Volkov (2002:24): Second phase begins in 1992 and runs to 1997: “The year 1992 was significant in many ways. Sweeping economic liberalization and the beginning of massive privatization are well-known facts. Less well known is the pivotal Law on Private Protection and Detective Activity, which legalized private protection agencies and for several years formally sanctioned many of the activities already pursued by racketeering gangs and other agencies. It turned many informal protective associations into legal companies and security services, and their members into licensed personnel. Tens of thousands of former state security and enforcement employees transferred to the private security industry after 1992. The years between 1992 and 1997 saw ferocious competition between violence-managing agencies for the expanding commercial opportunities.

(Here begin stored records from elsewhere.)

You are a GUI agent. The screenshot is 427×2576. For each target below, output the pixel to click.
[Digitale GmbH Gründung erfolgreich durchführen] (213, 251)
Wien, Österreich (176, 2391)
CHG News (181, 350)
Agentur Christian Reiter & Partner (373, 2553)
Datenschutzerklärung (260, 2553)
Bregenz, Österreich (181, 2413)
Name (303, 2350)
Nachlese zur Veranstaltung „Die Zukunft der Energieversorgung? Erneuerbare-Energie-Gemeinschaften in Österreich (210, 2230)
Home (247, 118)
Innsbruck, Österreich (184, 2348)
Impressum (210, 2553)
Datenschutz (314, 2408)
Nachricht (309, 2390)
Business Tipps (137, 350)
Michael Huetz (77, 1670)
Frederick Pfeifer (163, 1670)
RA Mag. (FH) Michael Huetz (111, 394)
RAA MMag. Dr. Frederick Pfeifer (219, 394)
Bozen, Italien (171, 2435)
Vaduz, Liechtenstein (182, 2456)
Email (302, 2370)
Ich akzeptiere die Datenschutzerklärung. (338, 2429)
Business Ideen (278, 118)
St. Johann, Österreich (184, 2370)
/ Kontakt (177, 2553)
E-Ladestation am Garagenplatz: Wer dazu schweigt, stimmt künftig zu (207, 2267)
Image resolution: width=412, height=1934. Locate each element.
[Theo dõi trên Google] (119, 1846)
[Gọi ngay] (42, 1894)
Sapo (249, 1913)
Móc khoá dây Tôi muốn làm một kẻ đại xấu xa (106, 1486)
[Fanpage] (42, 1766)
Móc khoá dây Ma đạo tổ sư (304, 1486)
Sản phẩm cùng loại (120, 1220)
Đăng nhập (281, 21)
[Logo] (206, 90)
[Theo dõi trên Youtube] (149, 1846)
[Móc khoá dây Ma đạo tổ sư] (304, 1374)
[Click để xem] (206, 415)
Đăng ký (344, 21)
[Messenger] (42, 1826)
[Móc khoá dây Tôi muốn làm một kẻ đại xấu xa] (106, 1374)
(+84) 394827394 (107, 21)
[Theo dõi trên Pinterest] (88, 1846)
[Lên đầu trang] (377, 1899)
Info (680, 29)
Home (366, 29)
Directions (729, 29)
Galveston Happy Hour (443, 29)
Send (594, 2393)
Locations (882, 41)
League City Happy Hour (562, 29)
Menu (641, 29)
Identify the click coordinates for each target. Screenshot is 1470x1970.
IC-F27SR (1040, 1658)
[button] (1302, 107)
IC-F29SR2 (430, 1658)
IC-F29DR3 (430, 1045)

The peak of violence was passed in 1995. During this period, private protection and enforcement be came institutionalized and a market of protection emerged. At the same time, the state lost its priority in the realm of protection, taxation, and adjudication.”
Volkov (2002:24): third phase begins in 1998. “By 1997 the elimination contest had brought about a consolidation of larger protection agencies with greater financial resources and sustained relations with regional authorities. Large criminal groups turned to longer-term investments and transformed themselves into financial-industrial holding companies. At the end of 1998 the first signs of a new policy to strengthen the state became visible.” Particularly from 1999-2000 onwards, the state tried to reassert its monopoly on violence.
Volkov (2002:25): “Pure economic relations existed only on paper; in reality, they were closely intertwined with relations of force, as economic enterprises coordinated their activities with their protective agencies, while the latter established safe avenues for future economic relations between their clients.”
Volkov (2002:25-26): “The ‘iron cage’ created by private protection and enforcement agencies contained the source of its own decline. First, as economic relations stabilized, the use of force was recognized to be increasingly costly. As the violence potential of economic enterprises increasingly became a source of deterrence and thus altered the expectations of the participants in economic exchange, violence was employed less frequently in daily business and began to lose its supreme value. The hundreds of thugs making up each criminal group became obsolete. Second, the leaders of criminal groups and other enforcement agencies began capitalizing their incomes and accumulated substantial economic assets. This altered their interests and their role in the sphere of economic exchange: having become capitalists, they preferred to hire security specialists and lawyers rather than rely on their original enforcement teams of former sportsmen. This, however, did not exclude the pointed use of strong-arm tactics against competitors.”
Volkov (2002:49): “As a study of Russian business relationships has revealed, ‘courts are not used partly because they are seen as destroyers of relationships.’ Managers, especially those whose careers became intertwined in Soviet times, regard their networks as a valuable asset.”
Kennedy (2022): in one of his case studies, violence was less prominent than in the 1990s and the business no longer had a krysha, but it was nevertheless available - for example, in dealing with the failure to pay debts.